Citazione di: AquiladiMare il 20 Gen 2023, 17:26
Ma allora, fosse così, ha ragione Sarri quando parla di impresa "miracolosa"
No, perché?
La squadra è sufficientemente attrezzata per fare bene e provare a rimanere in scia, laddove qualcuna di quelle più forti perdano punti.
A volte proprio il fatto che gli stai lì a mozzicare il culo le fa cadere.
Bisogna solo registrare alcuni elementi tattici e di atteggiamento complessivo nella gestione dei momenti della partita.

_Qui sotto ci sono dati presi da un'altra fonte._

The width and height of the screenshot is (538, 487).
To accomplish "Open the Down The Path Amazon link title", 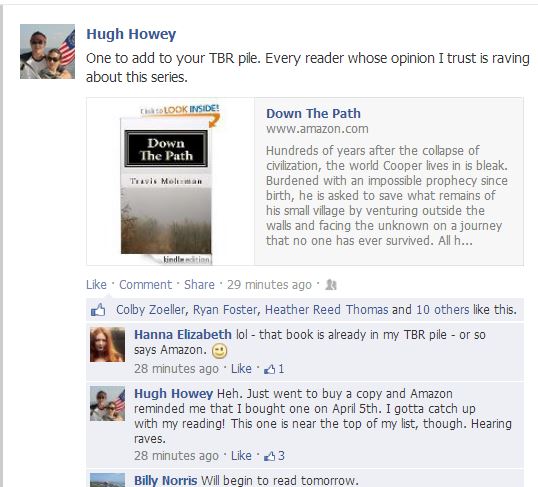I will 314,113.
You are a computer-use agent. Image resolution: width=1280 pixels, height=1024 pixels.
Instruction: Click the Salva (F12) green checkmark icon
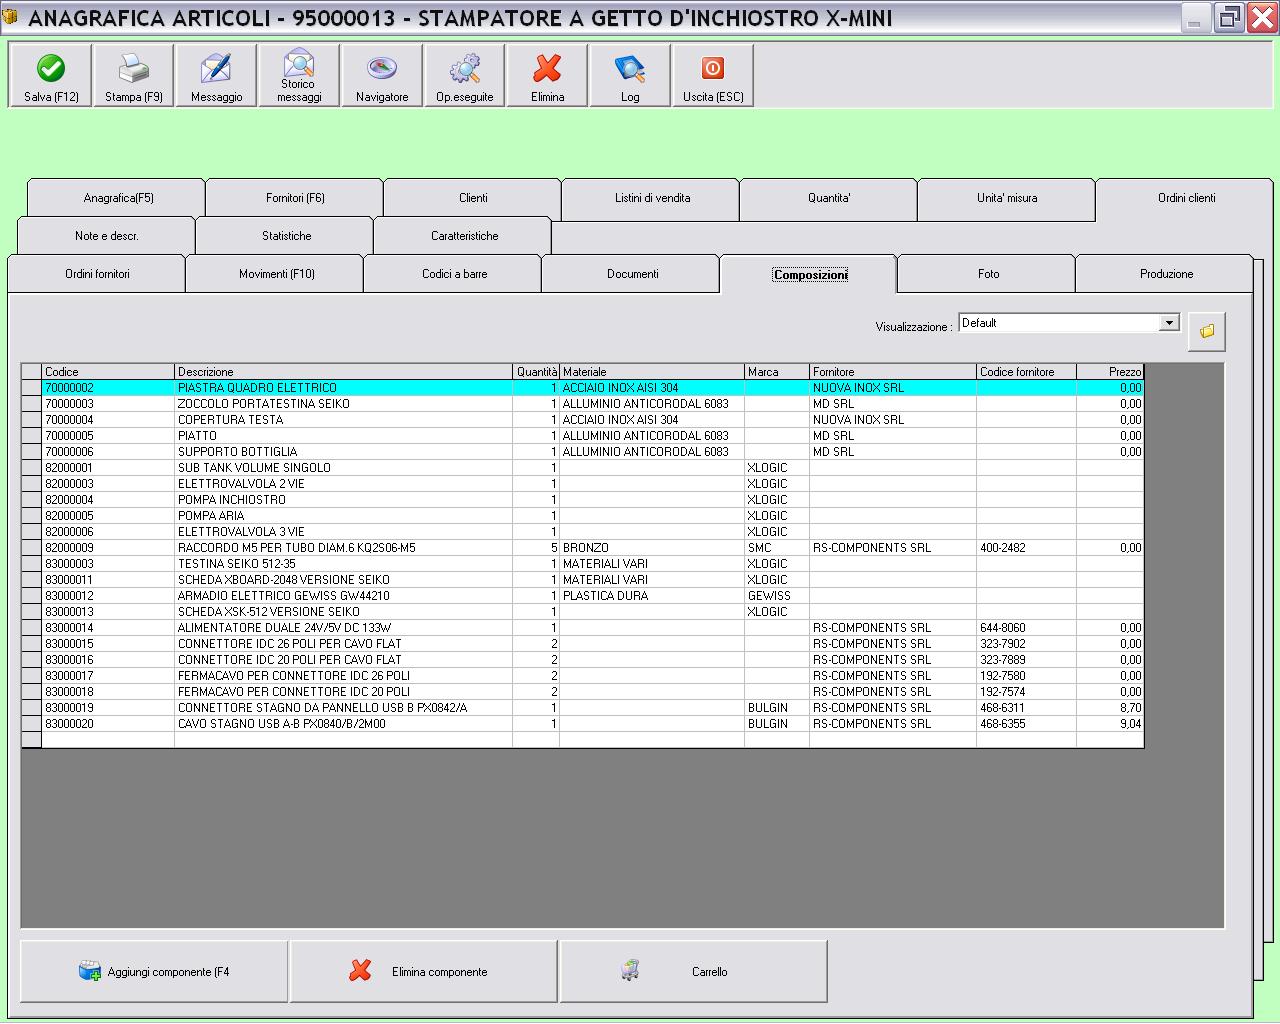(51, 69)
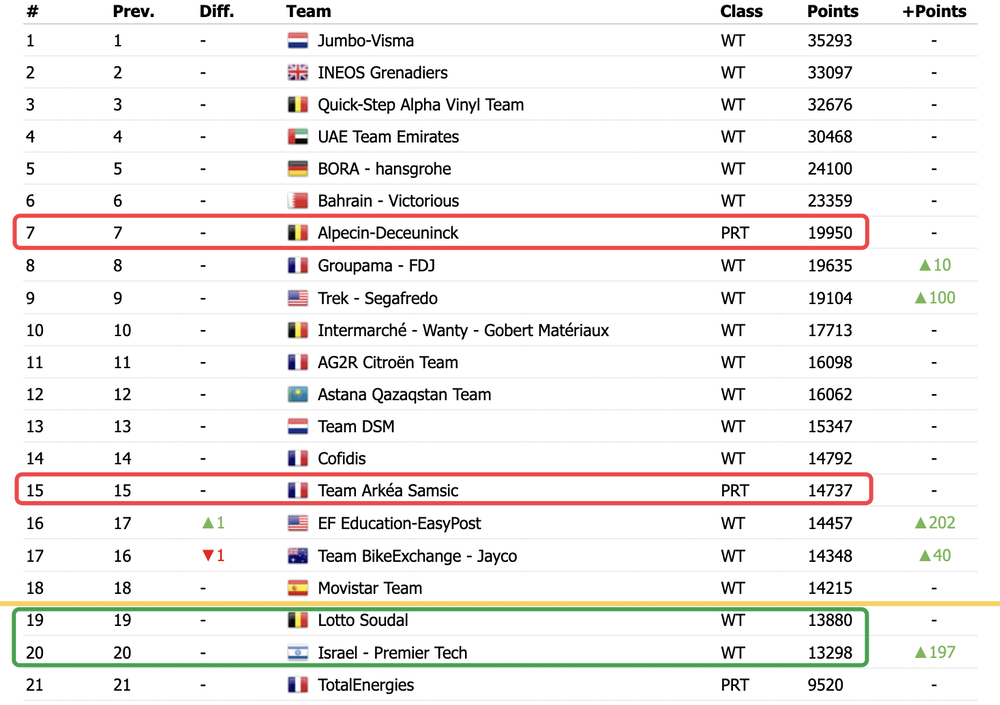Click the German flag beside BORA - hansgrohe
The image size is (1000, 705).
point(298,168)
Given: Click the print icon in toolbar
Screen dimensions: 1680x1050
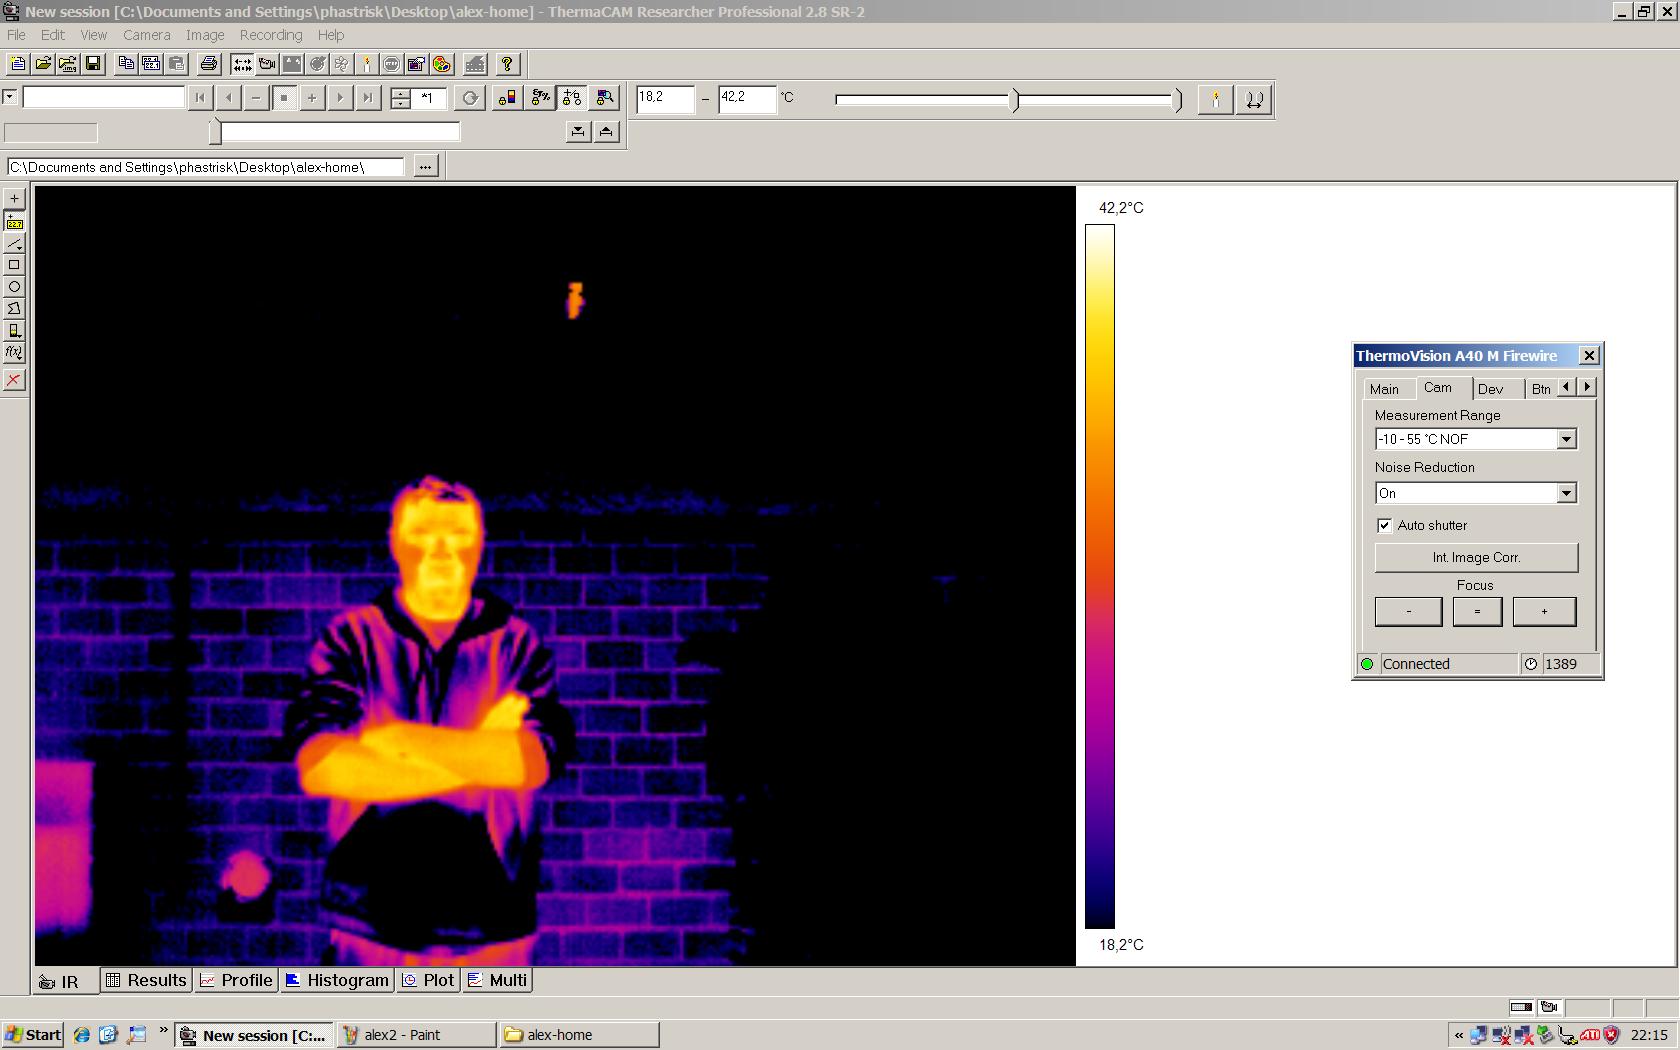Looking at the screenshot, I should pyautogui.click(x=208, y=64).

Ma il valore della rosa è tale che se riesci ad avere continuità di risultati, gli rimani alle costole fino alla fine.
La Lazio di Sarri non ha ancora trovato una sua identità forte che fa da base di appoggio.
Tanto che la scorsa partita, anche Sarri ha detto che ha cambiato poco, perché aveva la sensazione che toccando qualcosa poteva fare inceppare la squadra. È un segnale in questo senso. Ancora non siamo solidi.
Ma una volta che arriverà questa base di appoggio, queste certezze sul modo di stare in campo e di gestire i momenti delle partite, anche i Cancellieri, i Marcos Antonio, i Basic, gli Hysaj o i Vecino faranno le prestazioni necessarie a dare il giusto contributo. Perché una squadra spesso gira anche perché si innesca la chimica "giusta" a seguito delle certezze acquisite sul campo.
Ancora barcolliamo tra prestazioni ottime e rovesci inopinati, ma se trova la quadra e la continuità vedrai che non saremo troppo lontani dalle big.
Miracoloso sarebbe vincere lo scudetto, arrivare quarti, invece un'impresa possibile, a determinare condizioni.